A Prefeitura de Belo Horizonte (PBH) publicou, nesta sexta-feira (5), um decreto que regulamenta o Auxílio Belo Horizonte e amplia o pagamento do benefício para mais famílias. O pagamento começará a partir do dia 1 de dezembro deste ano. Pelo programa, criado para combater os efeitos sociais e econômicos da pandemia da Covid-19 na cidade, podem receber o benefício as famílias com renda familiar de até meio salário mínimo, que estejam inscritas ou tenham feito o requerimento de inscrição no Cadastro Único para Programas Sociais do Governo Federal, até o dia 30 de junho deste ano.

Valores

O projeto sancionado em outubro pelo prefeito Alexandre Kalil (PSD) previa apenas duas modalidades.
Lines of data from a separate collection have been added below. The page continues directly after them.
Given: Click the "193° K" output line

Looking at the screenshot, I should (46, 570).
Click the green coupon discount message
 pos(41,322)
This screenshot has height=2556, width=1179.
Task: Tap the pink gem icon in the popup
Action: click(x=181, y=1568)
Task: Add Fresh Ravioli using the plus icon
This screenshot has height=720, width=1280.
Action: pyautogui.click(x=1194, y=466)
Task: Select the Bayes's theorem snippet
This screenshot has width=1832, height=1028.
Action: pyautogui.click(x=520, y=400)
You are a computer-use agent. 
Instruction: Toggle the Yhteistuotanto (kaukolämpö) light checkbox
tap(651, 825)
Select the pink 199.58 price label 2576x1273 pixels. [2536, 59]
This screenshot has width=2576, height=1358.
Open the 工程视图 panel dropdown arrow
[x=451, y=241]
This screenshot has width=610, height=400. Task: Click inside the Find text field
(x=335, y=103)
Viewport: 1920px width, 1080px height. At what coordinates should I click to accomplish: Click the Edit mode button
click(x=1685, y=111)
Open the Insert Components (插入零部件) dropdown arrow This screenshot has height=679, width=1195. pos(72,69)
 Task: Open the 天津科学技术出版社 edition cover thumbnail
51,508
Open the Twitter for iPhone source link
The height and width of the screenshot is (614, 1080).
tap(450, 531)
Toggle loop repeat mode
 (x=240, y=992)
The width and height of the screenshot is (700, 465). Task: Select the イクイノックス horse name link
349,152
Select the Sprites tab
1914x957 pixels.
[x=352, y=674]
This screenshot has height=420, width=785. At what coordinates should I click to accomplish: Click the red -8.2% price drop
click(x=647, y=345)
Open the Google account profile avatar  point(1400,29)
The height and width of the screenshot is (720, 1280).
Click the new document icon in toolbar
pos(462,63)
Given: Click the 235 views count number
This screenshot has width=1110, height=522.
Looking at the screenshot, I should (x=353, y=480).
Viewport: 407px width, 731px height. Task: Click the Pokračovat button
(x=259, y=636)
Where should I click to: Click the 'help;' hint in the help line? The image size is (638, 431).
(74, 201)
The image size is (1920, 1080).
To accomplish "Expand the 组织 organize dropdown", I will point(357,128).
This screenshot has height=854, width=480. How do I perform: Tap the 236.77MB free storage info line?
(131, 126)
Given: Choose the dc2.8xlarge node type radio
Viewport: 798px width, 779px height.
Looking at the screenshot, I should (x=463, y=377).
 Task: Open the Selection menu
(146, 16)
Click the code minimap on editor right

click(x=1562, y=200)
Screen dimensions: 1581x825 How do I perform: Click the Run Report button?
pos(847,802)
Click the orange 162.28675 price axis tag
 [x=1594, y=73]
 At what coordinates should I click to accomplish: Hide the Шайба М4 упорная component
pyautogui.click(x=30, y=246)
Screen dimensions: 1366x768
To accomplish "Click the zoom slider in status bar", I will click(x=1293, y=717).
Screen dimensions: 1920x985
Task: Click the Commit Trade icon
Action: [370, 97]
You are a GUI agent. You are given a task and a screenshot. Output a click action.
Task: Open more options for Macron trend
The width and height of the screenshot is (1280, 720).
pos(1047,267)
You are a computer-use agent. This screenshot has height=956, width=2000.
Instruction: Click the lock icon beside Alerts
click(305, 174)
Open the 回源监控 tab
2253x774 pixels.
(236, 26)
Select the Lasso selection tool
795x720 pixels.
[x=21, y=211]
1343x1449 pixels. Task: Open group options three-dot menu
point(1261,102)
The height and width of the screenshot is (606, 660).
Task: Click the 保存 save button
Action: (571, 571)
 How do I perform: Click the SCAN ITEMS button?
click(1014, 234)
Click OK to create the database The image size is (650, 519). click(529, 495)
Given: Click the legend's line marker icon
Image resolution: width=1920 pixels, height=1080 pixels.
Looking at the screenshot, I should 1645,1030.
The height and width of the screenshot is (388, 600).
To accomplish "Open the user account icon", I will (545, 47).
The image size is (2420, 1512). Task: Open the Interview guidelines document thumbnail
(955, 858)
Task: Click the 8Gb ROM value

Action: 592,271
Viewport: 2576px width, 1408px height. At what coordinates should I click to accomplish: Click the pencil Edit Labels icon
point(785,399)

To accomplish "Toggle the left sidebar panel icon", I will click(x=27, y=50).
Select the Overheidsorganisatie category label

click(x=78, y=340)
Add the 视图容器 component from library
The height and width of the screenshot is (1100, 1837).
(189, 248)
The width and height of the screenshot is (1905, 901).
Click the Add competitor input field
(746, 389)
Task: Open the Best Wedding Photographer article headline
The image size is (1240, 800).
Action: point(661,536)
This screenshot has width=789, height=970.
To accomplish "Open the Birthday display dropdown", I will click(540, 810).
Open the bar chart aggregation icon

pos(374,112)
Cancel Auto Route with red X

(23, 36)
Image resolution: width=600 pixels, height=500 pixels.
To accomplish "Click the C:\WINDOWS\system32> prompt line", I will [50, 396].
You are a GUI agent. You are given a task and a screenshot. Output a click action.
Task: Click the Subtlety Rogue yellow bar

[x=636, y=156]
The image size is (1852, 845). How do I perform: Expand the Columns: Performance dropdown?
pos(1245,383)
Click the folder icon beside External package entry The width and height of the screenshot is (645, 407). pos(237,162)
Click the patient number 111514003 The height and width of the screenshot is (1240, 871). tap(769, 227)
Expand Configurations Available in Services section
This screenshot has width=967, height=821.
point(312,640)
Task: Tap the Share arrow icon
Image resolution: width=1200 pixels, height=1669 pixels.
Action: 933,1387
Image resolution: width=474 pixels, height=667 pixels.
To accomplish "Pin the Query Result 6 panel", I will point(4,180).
Cada família beneficiária receberá R$ 600, divididos em seis parcelas mensais e consecutivas de R$100. Já os núcleos familiares que possuem estudantes matriculados na rede pública municipal de educação receberão a ajuda de R$ 100. Com a aprovação do novo decreto, foram incluídas outras duas possibilidades de pagamento do benefício. As novas formas de auxílio são complementares e podem ser acumuladas com as outras duas já previstas.

As famílias em situação de pobreza irão receber R$ 600, também divididos em seis parcelas mensais de R$100. Já os grupos que se encontram em situação de extrema pobreza será concedido R$ 1,2 mil, pagos em seis parcelas mensais de R$200. Agora, as famílias em condição de extrema pobreza e que tenham entre seus membros alunos matriculados na rede pública de educação municipal poderão receber até R$ 400 por mês de auxílio.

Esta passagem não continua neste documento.